Theoretical Evidence For a Ninth Planet Beyond Pluto May Be Premature (forbes.com)
An anonymous reader writes: Earlier today, the team of Pluto-killer Mike Brown and Konstantin Batygin announced that they had found evidence of a ninth planet in our Solar System beyond the orbit of Pluto, larger and more massive than even Earth. However, a closer inspection of the work shows that they predict a few things that haven't been observed, including a population of Kuiper belt objects with large inclinations and retrograde orbits, long-period Kuiper belt objects with opposite ecliptic latitudes and longitudes, and infrared data showing the emission from such an outer world. There are many good reasons to be skeptical, and not conclude that there's a ninth planet without more (and better) evidence.
Of course there are good reasons to be skeptical. It's just the way to be. Nothing to do with this article.
I'm Skeptical that it's ever going to be worth following a Forbes link.
"You're right," Fisheye says. "I should have set it on 'whip' or 'chop.'"
This post, and the post yesterday covering the Caltech announcement, are great examples of what's wrong with science reporting these days. The story yesterday should have been titled "Caltech Researchers Find Evidence That Might Indicate A Ninth Planet"; it isn't proven, and while the researchers like their model, even they don't claim it's a done deal. However it makes better headlines to make it seem more certain, so yesterday's slashdot headline actually said "Caltech Astronomers Say a Ninth Planet Lurks Beyond Pluto".

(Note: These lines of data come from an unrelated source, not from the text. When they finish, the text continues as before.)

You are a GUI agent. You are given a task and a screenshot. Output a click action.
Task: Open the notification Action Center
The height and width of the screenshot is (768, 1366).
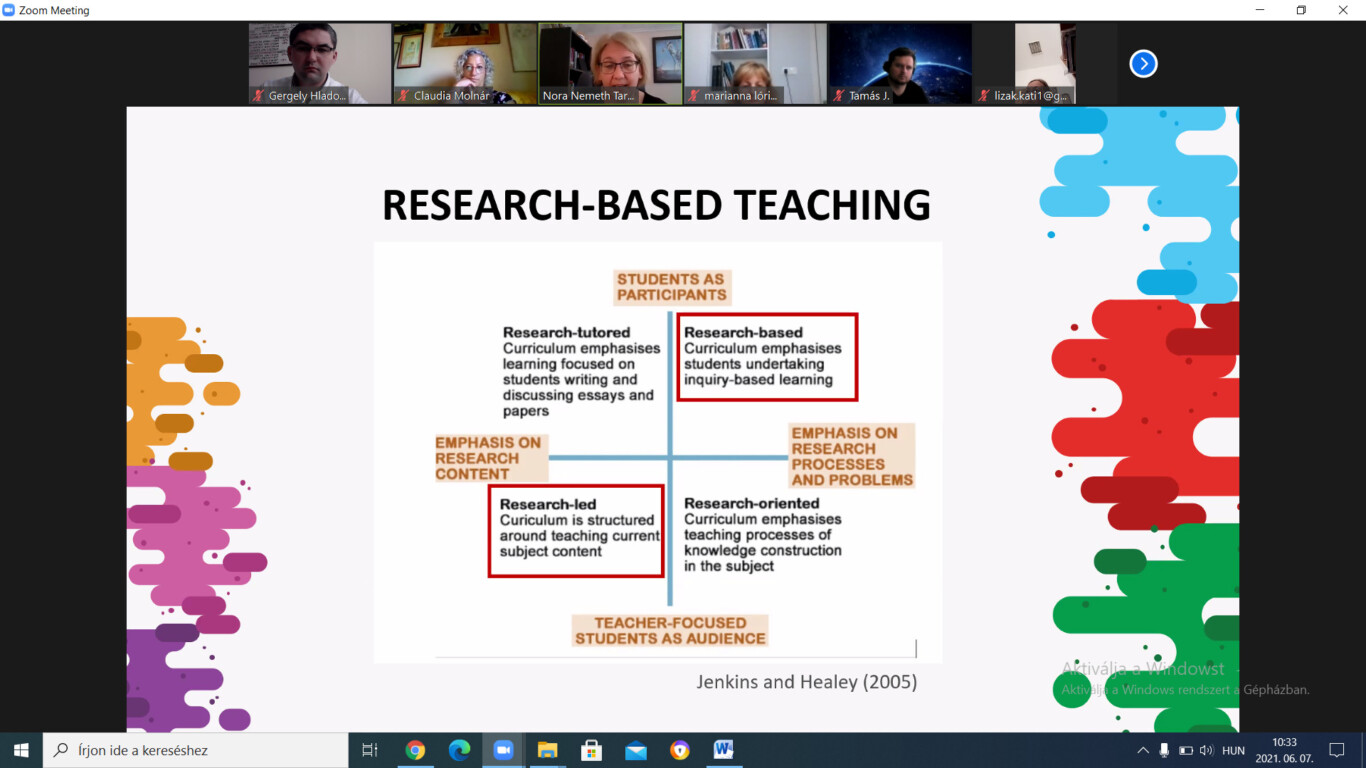tap(1336, 750)
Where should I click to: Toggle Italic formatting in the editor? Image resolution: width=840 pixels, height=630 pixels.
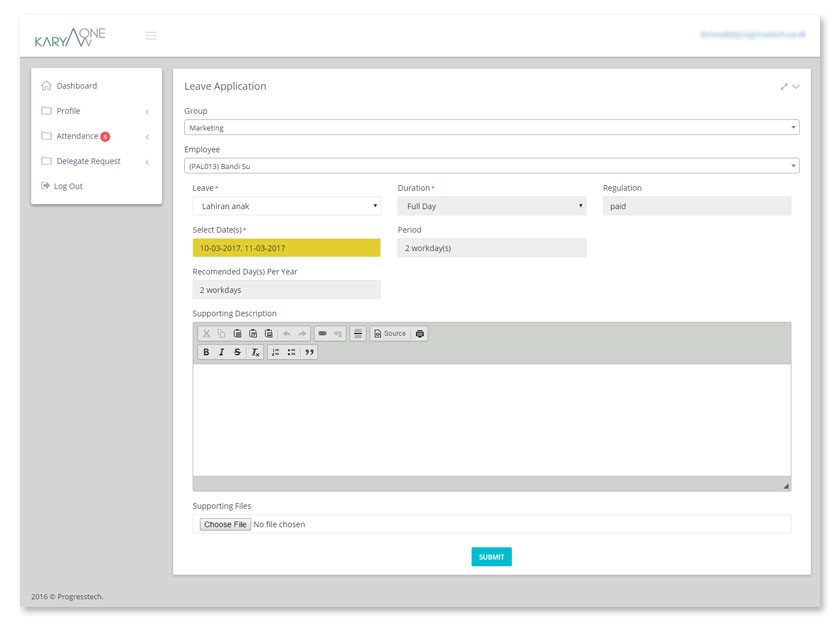click(221, 351)
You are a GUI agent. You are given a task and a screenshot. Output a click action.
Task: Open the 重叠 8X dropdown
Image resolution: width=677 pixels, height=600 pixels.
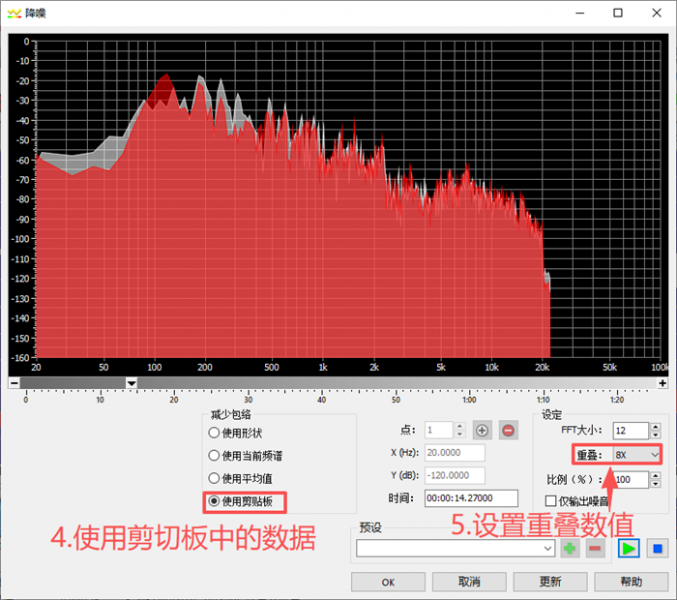tap(636, 455)
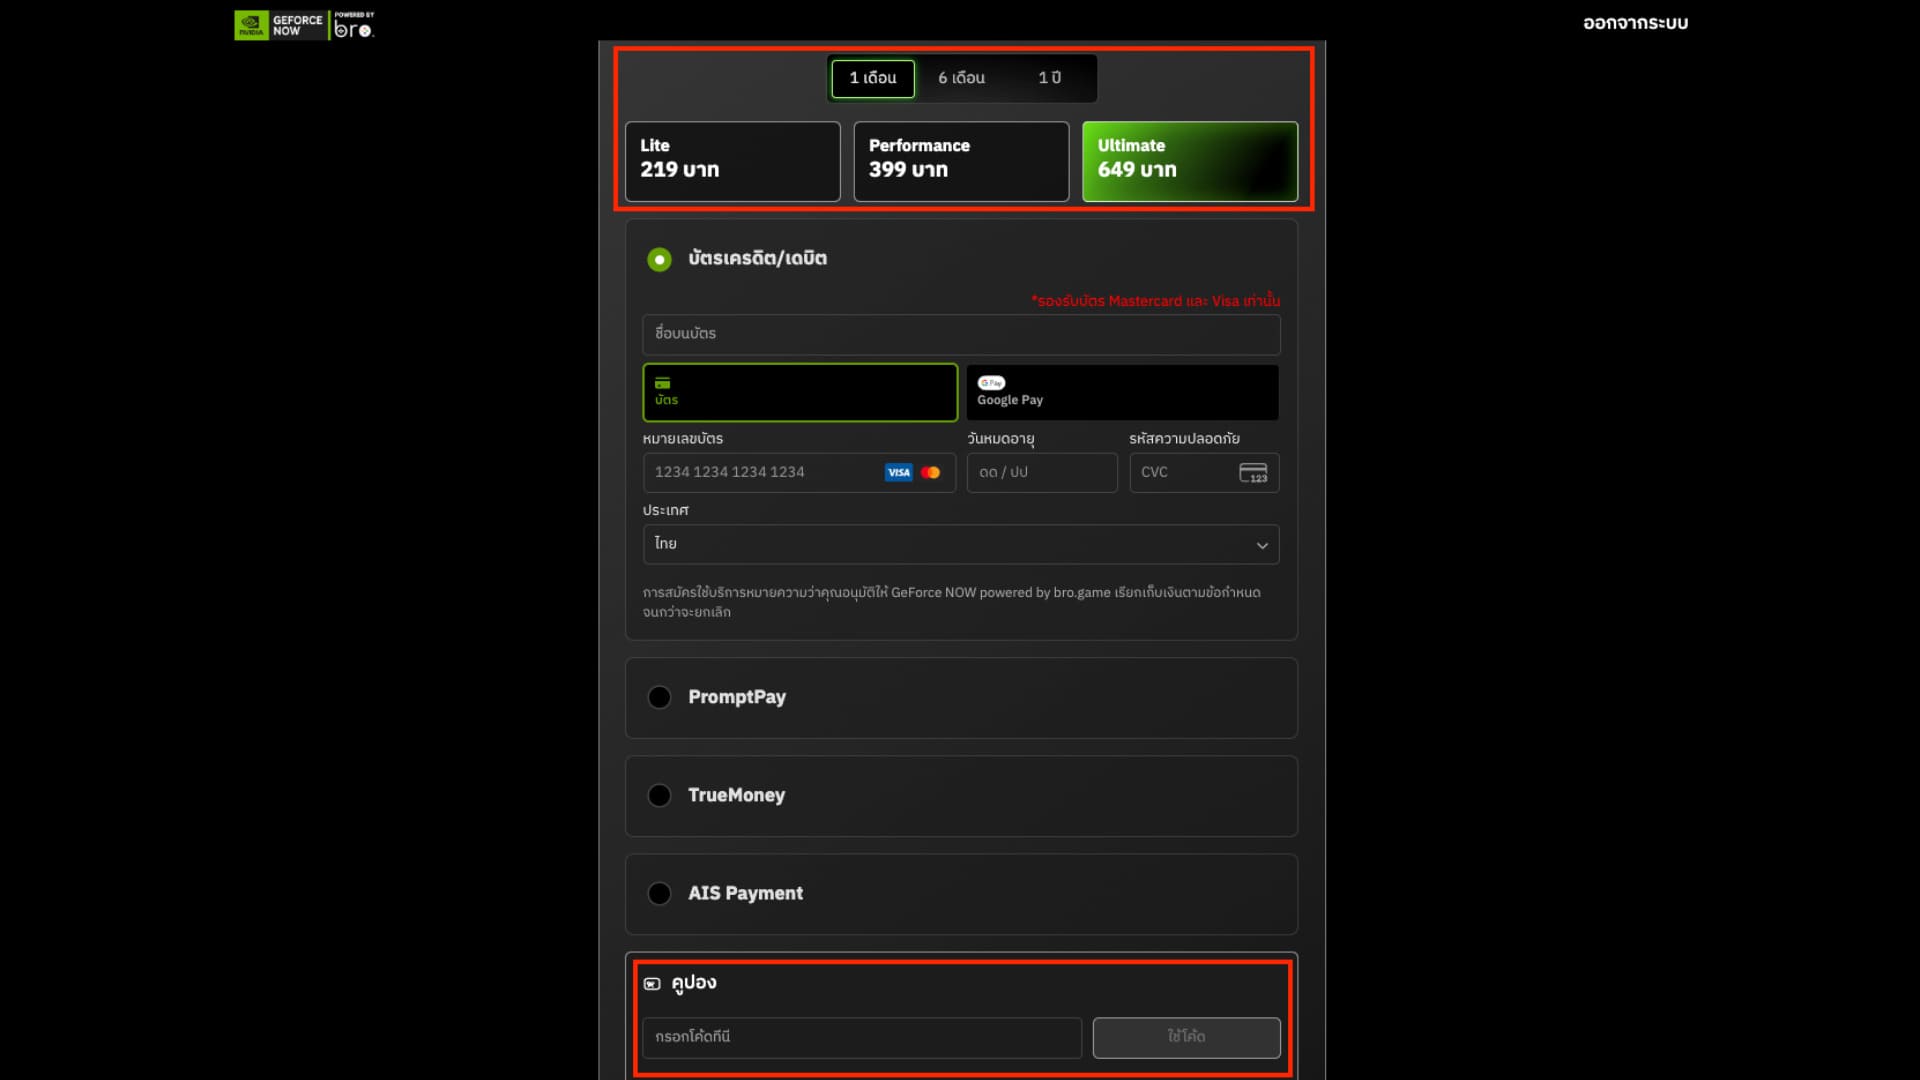Switch to the 6 เดือน tab
Screen dimensions: 1920x1080
coord(960,78)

Of course that idiocy leads to today's ridiculous headline. It's a fucking theory. It hasn't been proven. Of course it is fucking premature to talk about it like it's established fact, which dumb-ass journos did, not actual scientists. The evidence isn't fucking premature; the evidence is what it is - a model, a theory, observations. The paper is published, anyone is free to look at the theory, examine the predictions made, and show where it stands up or falls down; that's the scientific process, you fucking morons.
The 'blogger' complains that the authors predict things that have not yet been observed, but that is exactly the point. A proposal that only explained things that are known is awfully convenient and cannot be confirmed or disproven by new observations.